Istri Liar Sang CEO

Istri Liar Sang CEO
Bab 129 Musim 2 Syukuran Empat Bulanan


__ADS_3

     Usia kandungan Zila kini sudah menginjak empat bulan. Zila bersyukur sebab di trimester kedua sudah mulai enak makan. Makanan yang masuk sudah tidak mual muntah lagi. Sekarang Dokter menyarankan Zila makan dengan gizi yang seimbang, protein hewani maupun nabati juga buah-buahan dan sayuran boleh dimakan selama itu tidak berlebihan dikonsumsi.

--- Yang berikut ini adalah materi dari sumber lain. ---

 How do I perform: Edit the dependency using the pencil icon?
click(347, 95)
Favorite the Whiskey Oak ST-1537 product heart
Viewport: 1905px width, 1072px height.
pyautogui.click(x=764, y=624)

     Naga senang sekali melihat Zila semakin sehat dan tidak mual seperti trimester pertama. Hari ini rencana Naga akan membawa Zila pada Dokter kandungan langganannya yaitu Dokter Rangga. Kali ini Naga mendatangai Dokter Rangga di malam hari di kediamannya atau tempat prakteknya.


      Naga ingin melihat hasil USG 4D yang hasilnya bisa dilihat jenis kelaminnya. Naga sudah tidak sabar lagi ingin melihat apa jenis kelamin anak pertamanya kelak. Bagi Nag maupun Zila laki-laki ataupun perempuan sama saja. Sama dalam mendapatkan takaran kasih sayang dari Naga maupun Zila sebagai Ibu.


     "Mari, Sayang, naiklah. Hati-hati." Naga membantu Zila menaiki mobil untuk pergi ke tempat praktek Dokter Rangga. Zila menaiki mobil dengan hati-hati dengan selalu memegangi perutnya sejak dia hamil.


     Lima belas menit kemudian mobil Naga tiba di rumah atau tempat prakteknya Dokter Rangga. Saat itu sudah ada beberapa orang yang antri. Namun karena Naga sudah daftar via online dari jauh hari, meskipun ngantri Zila sudah mengantongi nomer antrian. Satu orang lagi setelah ini maka giliran nomer antrian Zila.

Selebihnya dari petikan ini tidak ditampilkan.